Humanitarian Islam: Kerangka Kerja untuk Perdamaian dan Toleransi
Humanitarian Islam atau Islam Kemanusiaan muncul sebagai respons terhadap tantangan yang dihadapi oleh negara-negara mayoritas Muslim di era modern, terutama isu-isu yang berkaitan dengan ekstremisme, intoleransi, dan ketidakstabilan politik. Ini adalah interpretasi Islam yang inklusif dan pluralistik yang menekankan kasih sayang, keadilan sosial, dan martabat semua manusia, terlepas dari agama, etnis, atau latar belakang mereka.
Salah satu komponen kunci dari Islam Kemanusiaan adalah penolakannya terhadap ideologi ekstremis. Konsep ini berakar pada ajaran tradisional Islam, khususnya ajaran Ahlus Sunnah wal Jama'ah, mayoritas Sunni. Islam kemanusiaan mempromosikan jalan tengah (wasatiyyah) yang menghindari ekstrem radikalisme dan sekularisme. Ini merangkul keragaman dan menolak interpretasi kaku tentang hukum Islam yang dapat menyebabkan intoleransi atau kekerasan.
Humanitarian Islam juga berakar kuat dalam tradisi tasawwuf (tasawuf), dimensi spiritual Islam yang menekankan pemurnian batin, cinta, dan kasih sayang. Tasawwuf mendorong umat Islam untuk fokus pada hubungan mereka dengan Tuhan sambil menunjukkan kebaikan dan belas kasihan kepada orang lain. Pandangan spiritual ini sejalan dengan tujuan Islam Kemanusiaan yang lebih luas dalam menciptakan masyarakat yang damai dan harmonis.

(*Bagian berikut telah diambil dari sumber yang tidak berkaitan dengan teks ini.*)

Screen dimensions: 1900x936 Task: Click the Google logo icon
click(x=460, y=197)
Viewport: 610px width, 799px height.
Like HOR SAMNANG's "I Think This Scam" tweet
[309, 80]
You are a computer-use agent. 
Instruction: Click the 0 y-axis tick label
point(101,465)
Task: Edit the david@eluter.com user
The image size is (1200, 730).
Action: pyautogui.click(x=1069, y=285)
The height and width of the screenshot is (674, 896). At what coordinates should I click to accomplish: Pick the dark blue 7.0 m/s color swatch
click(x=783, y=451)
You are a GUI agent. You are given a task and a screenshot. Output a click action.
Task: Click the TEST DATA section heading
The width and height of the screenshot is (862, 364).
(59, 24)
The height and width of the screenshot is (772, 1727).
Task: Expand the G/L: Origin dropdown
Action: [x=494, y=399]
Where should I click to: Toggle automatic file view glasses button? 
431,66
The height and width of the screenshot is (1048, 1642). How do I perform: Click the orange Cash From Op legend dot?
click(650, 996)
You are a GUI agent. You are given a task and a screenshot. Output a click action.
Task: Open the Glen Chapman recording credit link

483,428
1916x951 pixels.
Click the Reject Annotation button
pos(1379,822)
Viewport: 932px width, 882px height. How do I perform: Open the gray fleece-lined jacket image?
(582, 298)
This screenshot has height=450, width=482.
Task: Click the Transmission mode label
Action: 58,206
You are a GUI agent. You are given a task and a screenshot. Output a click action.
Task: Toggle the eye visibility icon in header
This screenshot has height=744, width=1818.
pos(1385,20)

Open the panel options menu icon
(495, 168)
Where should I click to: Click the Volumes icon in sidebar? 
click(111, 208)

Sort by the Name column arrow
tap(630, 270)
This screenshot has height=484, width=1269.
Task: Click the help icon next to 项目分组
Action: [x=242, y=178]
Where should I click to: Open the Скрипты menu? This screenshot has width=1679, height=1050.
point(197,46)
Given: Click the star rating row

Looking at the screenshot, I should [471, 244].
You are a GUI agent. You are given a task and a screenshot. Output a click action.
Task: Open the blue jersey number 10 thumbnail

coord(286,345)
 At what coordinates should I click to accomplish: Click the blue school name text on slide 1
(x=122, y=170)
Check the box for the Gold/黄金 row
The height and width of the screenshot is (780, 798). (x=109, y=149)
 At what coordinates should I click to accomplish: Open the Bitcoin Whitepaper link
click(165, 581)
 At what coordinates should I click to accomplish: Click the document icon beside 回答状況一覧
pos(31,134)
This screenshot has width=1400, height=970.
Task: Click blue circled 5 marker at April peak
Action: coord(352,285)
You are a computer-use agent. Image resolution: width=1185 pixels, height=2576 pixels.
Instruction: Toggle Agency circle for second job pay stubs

Gus Dur: Arsitek Islam Pluralistik
Gus Dur memainkan peran sentral dalam membentuk Islam Kemanusiaan dan mengadvokasi pluralisme agama di Indonesia. Sebagai seorang sarjana, aktivis, dan politisi, pengaruh Gus Dur terhadap Islam Indonesia sangat mendalam. Gus Dur bukan hanya produk dari sistem pesantren tradisionalis NU, tetapi juga seorang intelektual modern yang terlibat dengan wacana filosofis dan teologis global.
Lahir dari keluarga NU terkemuka, Gus Dur tenggelam dalam keilmuan Islam tradisional sejak usia muda. Namun, pendidikannya di Timur Tengah dan paparan filsafat Barat dan wacana hak asasi manusia memperluas pandangan dunianya. Gus Dur memahami bahwa Islam harus didamaikan dengan prinsip-prinsip demokrasi, hak asasi manusia, dan pluralisme agar tetap relevan di dunia modern.
Sebagai pemimpin NU dan kemudian sebagai presiden Indonesia, Gus Dur adalah advokat yang tak kenal lelah untuk toleransi beragama dan hak-hak minoritas. Gus Dur memperjuangkan hak-hak non-Muslim di Indonesia, terutama komunitas etnis Tionghoa dan minoritas agama seperti Kristen dan Hindu. Pemerintahannya ditandai dengan upaya untuk mempromosikan dialog antaragama dan memerangi kekerasan sektarian. Visi Islam Gus Dur yang majemuk membuatnya dihormati baik di Indonesia maupun internasional.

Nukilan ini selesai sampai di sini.